Lorsque Stax fout la clef sous la porte quelques années plus tard, celui qu’on surnomme alors le « philosophe de la soul » entame un virage à 540° (même principe qu’un demi-tour, mais assorti d’un tour complet en l’air avec les jambes croisées histoire de rendre la chose plus mysterious) se barre chez Columbia et sort d’entrée de jeu un tube disco, l’impitoyablement dansant et suave Disco lady. Ici, on ne pense plus à une quadragénaire en feu mais plutôt à une adolescente dans la force de l’âge qui aurait envie de bouffer du dancefloor, histoire de déguster quelques knackis à la sortie de la boîte. La face B, You’re the best in the world, n’est pas en reste et écrase tout sur son passage. Bref, dans le genre, ça défouraille sévère.

Ne comprenant pas qu’elle a en magasin une pépite soul, Columbia n’aura de cesse de vendre Taylor comme un artiste disco, alors que Johnnie est comme les prises : multiple. Bilan : les ventes fondent comme un Twix sur une lunette arrière à Palavas-les-flots. Alors Johnnie se casse. Forçat du tube et de la mélodie en or, le mellow man continue à enfiler avec une régularité délirante perle sur perle et se rapproche au début des 80’s d’un style très influencé par Roger Nelson, aka Prince le nain de Minneapolis. Comme en témoigne par exemple I need a freak.

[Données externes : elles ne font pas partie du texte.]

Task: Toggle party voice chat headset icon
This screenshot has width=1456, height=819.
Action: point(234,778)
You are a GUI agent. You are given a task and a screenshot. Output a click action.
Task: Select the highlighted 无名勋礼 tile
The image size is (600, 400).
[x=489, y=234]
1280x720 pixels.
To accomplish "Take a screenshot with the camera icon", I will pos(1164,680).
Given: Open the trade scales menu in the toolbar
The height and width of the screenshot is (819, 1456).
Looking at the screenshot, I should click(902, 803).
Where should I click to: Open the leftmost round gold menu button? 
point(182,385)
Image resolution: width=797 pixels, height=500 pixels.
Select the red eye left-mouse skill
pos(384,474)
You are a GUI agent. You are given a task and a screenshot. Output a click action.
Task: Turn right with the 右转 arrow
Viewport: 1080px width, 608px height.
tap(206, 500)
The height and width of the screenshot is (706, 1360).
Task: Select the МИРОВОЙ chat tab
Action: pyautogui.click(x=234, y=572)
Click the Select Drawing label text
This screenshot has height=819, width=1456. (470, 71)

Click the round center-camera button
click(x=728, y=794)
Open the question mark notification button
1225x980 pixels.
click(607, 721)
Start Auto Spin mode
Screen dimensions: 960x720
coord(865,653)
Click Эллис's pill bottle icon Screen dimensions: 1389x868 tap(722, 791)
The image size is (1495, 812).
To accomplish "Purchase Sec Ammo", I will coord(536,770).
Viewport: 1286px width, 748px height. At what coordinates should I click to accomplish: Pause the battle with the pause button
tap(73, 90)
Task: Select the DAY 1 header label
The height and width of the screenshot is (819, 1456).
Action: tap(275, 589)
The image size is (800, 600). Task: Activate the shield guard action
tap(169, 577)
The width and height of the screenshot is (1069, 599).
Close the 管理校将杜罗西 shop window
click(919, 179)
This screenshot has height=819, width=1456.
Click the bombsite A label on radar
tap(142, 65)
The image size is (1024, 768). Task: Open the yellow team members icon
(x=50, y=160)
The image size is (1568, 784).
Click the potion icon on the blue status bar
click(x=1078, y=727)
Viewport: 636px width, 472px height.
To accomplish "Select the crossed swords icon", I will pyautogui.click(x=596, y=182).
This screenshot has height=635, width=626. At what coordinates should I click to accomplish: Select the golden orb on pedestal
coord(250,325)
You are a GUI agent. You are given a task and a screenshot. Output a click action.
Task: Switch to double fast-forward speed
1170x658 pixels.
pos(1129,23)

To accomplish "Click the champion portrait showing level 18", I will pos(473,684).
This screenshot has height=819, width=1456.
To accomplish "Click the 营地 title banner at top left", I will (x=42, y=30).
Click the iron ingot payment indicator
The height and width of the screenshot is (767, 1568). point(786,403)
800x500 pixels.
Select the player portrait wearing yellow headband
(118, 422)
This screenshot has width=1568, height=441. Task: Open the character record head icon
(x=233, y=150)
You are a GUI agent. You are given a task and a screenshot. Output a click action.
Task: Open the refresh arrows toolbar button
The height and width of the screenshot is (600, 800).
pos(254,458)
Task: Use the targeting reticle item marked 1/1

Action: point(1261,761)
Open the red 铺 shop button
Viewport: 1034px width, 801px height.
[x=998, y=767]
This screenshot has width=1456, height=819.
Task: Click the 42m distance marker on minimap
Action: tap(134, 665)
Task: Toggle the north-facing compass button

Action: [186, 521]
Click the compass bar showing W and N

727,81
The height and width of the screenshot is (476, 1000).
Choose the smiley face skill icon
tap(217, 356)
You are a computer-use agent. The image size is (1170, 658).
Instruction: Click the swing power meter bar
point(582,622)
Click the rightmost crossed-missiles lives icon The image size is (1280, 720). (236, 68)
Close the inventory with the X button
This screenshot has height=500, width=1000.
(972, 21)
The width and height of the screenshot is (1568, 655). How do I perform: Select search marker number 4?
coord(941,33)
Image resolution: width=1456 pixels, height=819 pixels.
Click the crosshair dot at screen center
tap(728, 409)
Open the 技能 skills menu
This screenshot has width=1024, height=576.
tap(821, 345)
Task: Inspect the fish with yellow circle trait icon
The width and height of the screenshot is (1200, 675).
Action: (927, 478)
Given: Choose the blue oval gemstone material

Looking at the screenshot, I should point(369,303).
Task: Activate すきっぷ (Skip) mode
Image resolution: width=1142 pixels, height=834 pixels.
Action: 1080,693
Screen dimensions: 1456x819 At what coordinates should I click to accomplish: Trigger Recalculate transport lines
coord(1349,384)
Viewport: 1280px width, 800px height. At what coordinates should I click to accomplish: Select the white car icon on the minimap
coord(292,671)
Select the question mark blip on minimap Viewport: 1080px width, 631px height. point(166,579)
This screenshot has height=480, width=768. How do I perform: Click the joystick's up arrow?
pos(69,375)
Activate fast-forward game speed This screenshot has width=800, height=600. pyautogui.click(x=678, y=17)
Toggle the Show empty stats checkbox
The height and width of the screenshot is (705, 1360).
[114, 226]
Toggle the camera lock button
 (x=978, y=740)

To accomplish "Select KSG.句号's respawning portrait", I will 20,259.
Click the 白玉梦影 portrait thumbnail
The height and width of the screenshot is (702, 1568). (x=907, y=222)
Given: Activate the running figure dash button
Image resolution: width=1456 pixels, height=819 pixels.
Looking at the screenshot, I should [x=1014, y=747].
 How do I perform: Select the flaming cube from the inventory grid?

Tu l’auras compris – ou alors je me suis mal exprimé ce qui est fort possible, Johnnie Taylor était un monstre et son oubli progressif semble incompréhensible. Most underrated soul singer of all time? Etant de religion suisse, j’aurais quelques difficultés à me prononcer clairement, mais entre nous, je ne suis parfois pas loin de le penser.